● What this task involves
Under this line are the records; write out word for word the part that begins at the line containing "Click footnote badge 1 next to Agreement 6.a" and ends at the line containing "This screenshot has width=459, height=287.", and no more.

● Dataset
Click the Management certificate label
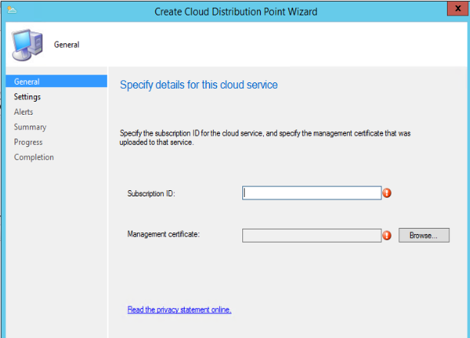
...
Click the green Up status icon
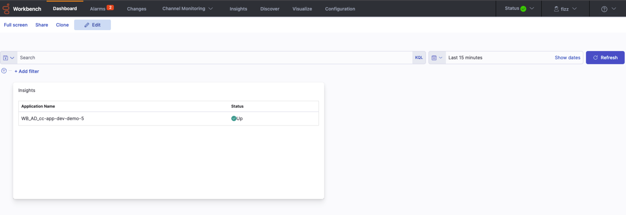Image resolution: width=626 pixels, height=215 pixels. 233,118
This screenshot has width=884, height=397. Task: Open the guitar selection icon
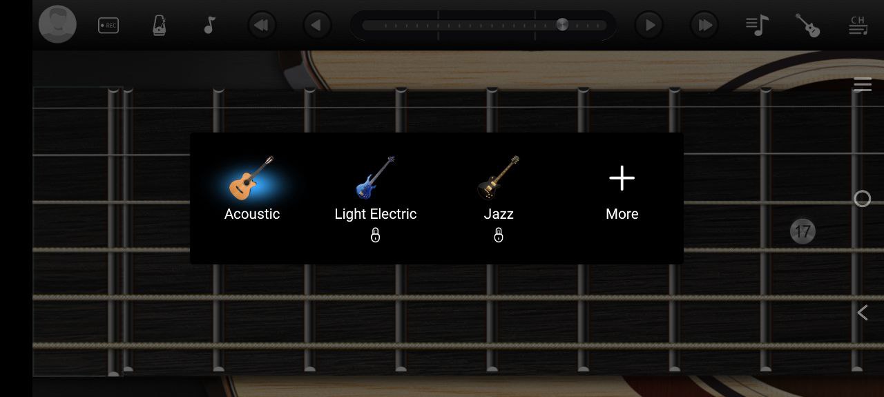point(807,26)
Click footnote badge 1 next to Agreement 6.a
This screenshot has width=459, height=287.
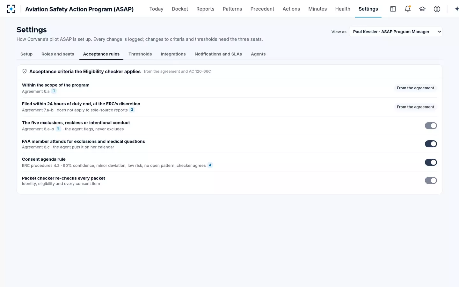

● Solution for this problem
Click footnote badge 1 next to Agreement 6.a
This screenshot has width=459, height=287.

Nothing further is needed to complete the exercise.